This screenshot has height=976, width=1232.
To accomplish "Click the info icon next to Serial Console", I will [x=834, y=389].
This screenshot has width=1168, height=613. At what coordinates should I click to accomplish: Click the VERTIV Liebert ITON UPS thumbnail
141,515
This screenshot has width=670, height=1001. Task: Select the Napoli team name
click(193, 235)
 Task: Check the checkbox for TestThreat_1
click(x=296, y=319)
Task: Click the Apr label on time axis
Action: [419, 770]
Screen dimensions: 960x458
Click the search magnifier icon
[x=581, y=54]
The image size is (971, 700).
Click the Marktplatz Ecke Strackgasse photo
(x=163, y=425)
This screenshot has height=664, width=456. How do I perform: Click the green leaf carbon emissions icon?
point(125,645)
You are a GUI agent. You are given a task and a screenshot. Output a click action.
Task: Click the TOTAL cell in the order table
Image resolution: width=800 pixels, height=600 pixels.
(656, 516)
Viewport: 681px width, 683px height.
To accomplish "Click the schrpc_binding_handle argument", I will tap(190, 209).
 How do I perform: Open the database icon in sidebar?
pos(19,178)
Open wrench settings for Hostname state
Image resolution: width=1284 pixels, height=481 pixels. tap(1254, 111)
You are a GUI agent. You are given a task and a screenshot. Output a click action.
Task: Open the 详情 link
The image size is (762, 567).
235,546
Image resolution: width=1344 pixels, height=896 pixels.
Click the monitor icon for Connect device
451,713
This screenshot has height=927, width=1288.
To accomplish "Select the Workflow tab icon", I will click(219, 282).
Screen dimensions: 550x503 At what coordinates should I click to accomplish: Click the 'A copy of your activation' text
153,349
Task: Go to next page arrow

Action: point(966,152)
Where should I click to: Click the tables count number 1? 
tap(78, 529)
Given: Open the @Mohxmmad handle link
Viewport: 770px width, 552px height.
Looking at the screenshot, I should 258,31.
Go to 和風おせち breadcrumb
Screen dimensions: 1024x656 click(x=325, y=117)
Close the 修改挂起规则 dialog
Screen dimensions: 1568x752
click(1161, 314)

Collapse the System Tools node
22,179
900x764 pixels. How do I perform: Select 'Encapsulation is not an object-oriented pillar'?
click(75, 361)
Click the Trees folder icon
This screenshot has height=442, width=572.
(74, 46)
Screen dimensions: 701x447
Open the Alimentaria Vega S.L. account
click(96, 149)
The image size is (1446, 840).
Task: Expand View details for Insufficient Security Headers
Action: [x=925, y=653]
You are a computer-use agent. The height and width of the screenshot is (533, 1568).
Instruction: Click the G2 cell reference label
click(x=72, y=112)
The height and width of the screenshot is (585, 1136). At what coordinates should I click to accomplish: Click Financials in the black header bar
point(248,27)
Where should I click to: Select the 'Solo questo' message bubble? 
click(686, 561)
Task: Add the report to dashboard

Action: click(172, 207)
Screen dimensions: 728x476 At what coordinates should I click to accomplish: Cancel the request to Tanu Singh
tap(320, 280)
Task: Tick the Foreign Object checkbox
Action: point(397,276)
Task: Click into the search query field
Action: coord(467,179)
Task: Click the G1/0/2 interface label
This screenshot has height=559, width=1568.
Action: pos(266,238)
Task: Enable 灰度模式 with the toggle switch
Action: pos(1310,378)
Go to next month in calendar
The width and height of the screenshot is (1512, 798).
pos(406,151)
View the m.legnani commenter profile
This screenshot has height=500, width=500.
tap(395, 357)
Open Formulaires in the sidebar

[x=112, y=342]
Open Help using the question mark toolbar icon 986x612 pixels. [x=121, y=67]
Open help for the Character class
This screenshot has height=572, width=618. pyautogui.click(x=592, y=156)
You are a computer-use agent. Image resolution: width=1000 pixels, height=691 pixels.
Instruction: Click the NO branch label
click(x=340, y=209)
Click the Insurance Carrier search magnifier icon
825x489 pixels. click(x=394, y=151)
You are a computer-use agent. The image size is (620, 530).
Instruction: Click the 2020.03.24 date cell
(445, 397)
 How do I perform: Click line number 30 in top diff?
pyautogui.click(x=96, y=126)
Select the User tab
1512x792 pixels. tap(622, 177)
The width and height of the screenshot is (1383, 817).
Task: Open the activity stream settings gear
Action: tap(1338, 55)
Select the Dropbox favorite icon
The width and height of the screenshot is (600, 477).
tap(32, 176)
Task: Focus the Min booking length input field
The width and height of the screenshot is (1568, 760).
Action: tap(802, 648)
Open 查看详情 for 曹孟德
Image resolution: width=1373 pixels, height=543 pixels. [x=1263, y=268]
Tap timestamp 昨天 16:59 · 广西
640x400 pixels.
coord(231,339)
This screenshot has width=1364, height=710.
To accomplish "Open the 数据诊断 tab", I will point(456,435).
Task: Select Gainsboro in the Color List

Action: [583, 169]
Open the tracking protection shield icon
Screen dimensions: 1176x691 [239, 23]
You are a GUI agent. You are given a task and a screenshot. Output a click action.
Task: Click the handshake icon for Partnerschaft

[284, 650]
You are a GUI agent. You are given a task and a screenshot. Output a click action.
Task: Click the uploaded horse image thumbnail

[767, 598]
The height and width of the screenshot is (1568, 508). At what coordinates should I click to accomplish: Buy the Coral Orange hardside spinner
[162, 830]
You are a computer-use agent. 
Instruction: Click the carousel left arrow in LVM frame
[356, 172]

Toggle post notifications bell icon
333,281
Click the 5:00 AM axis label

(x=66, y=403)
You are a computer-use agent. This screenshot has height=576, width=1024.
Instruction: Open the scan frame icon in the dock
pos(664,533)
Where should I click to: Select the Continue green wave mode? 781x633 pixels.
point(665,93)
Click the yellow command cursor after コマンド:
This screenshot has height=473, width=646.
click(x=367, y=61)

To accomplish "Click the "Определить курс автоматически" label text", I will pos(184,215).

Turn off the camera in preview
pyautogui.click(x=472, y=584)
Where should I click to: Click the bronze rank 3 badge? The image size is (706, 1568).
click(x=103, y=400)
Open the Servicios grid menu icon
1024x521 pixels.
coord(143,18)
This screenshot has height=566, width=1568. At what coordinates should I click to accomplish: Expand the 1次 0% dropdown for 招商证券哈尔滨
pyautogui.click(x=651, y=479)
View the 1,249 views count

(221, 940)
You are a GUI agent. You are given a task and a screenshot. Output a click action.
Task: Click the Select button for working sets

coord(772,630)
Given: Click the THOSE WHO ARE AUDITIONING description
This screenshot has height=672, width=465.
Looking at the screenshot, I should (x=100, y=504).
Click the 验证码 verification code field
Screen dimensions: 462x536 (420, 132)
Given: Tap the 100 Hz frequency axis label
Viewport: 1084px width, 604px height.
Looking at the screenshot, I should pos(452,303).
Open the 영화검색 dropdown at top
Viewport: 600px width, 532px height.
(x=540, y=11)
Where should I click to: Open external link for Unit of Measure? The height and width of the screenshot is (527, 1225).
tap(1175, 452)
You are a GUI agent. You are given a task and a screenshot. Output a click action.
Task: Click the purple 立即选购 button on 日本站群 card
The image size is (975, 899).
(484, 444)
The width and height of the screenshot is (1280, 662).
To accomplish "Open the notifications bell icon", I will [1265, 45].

──────────────────────────────

▶ Exercise prompt:
Return the lines of the listing where the string "computer" appears.

▶ Solution for this exercise:
You are a computer-use agent. The height and width of the screenshot is (533, 1568).
You are a computer-use agent. Image resolution: width=1000 pixels, height=691 pixels.
You are a computer-use agent. The image size is (620, 530).
You are a computer-use agent. 
You are a computer-use agent. This screenshot has height=576, width=1024.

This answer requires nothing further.